START MATERIAL PROVIDED

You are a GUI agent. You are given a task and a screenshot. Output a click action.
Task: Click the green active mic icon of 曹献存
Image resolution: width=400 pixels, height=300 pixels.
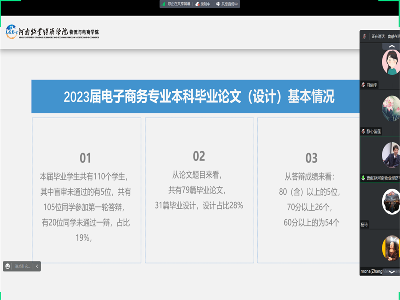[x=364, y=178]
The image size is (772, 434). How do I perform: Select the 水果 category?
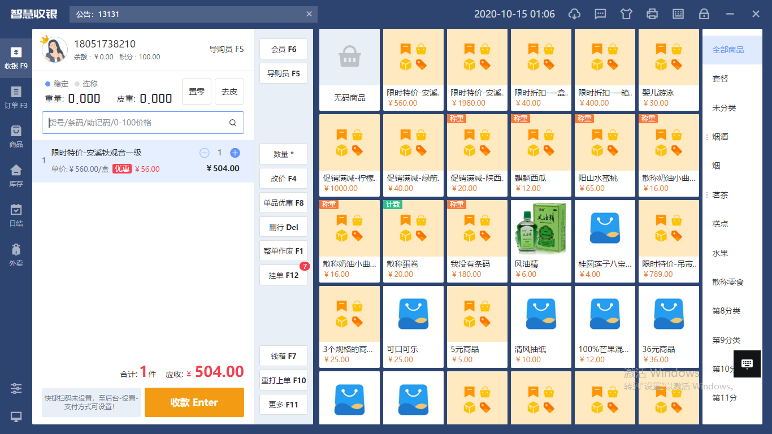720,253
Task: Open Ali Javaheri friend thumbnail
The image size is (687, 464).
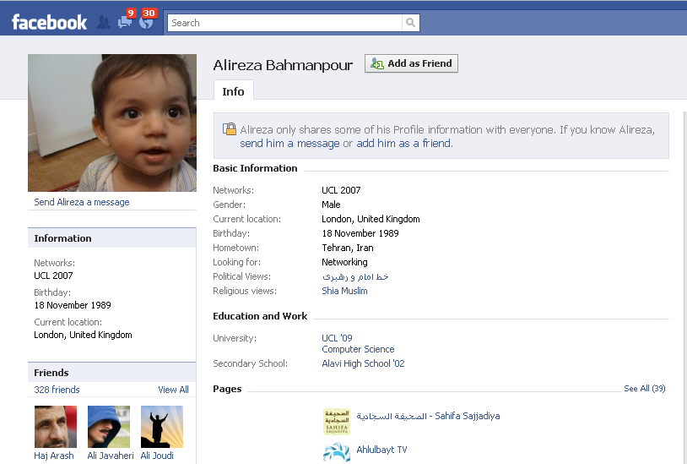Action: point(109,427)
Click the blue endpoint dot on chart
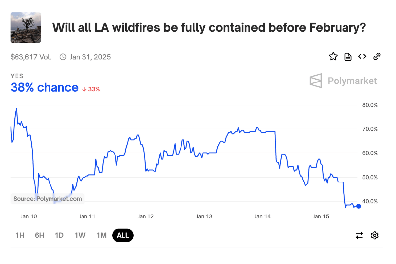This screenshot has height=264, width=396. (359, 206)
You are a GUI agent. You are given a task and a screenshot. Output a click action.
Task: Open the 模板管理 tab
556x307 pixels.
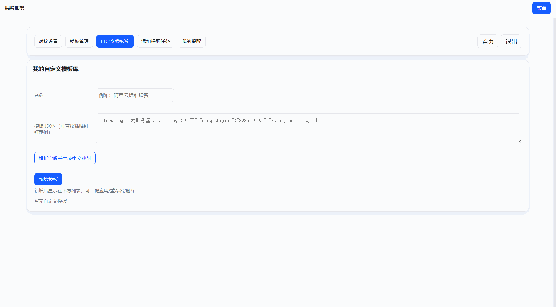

END MATERIAL PROVIDED

** DIRECTIONS FOR THIS TASK **
Reprint all the data above verbatim, excluding pictures.

** ANSWER FOR THE TASK **
You are a GUI agent. You are given a task and a screenshot. Output a click action.
Task: Click the green active mic icon of 曹献存
Image resolution: width=400 pixels, height=300 pixels.
[x=364, y=178]
The image size is (772, 434). How do I perform: Select the 水果 category?
720,253
Task: Open Ali Javaheri friend thumbnail
The image size is (687, 464).
Action: point(109,427)
Click the blue endpoint dot on chart
This screenshot has height=264, width=396. (359, 206)
You are a GUI agent. You are given a task and a screenshot. Output a click action.
Task: Open the 模板管理 tab
556x307 pixels.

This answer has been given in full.